■ YOUR TASK
A complete answer includes every line below with the word "agent".

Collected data
----------------------------------------

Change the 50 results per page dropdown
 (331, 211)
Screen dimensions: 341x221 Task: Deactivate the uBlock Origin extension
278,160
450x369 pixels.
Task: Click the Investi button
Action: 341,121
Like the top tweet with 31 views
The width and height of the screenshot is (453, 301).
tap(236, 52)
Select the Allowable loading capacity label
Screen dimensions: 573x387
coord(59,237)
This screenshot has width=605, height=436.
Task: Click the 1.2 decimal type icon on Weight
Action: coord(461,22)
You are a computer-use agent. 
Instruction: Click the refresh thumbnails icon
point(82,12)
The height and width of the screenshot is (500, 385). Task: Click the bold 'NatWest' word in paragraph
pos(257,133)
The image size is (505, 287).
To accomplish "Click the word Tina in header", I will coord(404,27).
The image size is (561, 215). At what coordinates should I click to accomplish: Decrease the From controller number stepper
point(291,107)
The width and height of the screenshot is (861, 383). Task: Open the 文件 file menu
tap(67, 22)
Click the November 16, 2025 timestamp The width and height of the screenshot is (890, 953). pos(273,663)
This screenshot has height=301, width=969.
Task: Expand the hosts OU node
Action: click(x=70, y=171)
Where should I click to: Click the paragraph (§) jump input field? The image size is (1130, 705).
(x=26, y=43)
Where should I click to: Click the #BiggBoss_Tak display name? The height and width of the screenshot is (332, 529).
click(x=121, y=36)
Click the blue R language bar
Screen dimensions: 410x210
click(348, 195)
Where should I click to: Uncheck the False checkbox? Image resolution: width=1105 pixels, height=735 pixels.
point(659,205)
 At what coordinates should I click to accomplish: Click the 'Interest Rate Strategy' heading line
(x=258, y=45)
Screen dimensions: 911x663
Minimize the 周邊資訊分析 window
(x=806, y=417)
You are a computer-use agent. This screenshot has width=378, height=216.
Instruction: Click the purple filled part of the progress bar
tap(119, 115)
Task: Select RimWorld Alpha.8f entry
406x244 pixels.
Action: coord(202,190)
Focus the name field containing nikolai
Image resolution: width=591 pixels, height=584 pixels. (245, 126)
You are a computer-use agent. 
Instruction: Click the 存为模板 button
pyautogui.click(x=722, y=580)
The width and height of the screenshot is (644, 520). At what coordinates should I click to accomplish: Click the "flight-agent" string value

----------------------------------------

■ OUTPUT OF THE EXERCISE
You are a computer-use agent. 
You are a computer-use agent. This screenshot has width=378, height=216.
You are a computer-use agent. 
The width and height of the screenshot is (644, 520). At what coordinates should I click to accomplish: Click the "flight-agent" string value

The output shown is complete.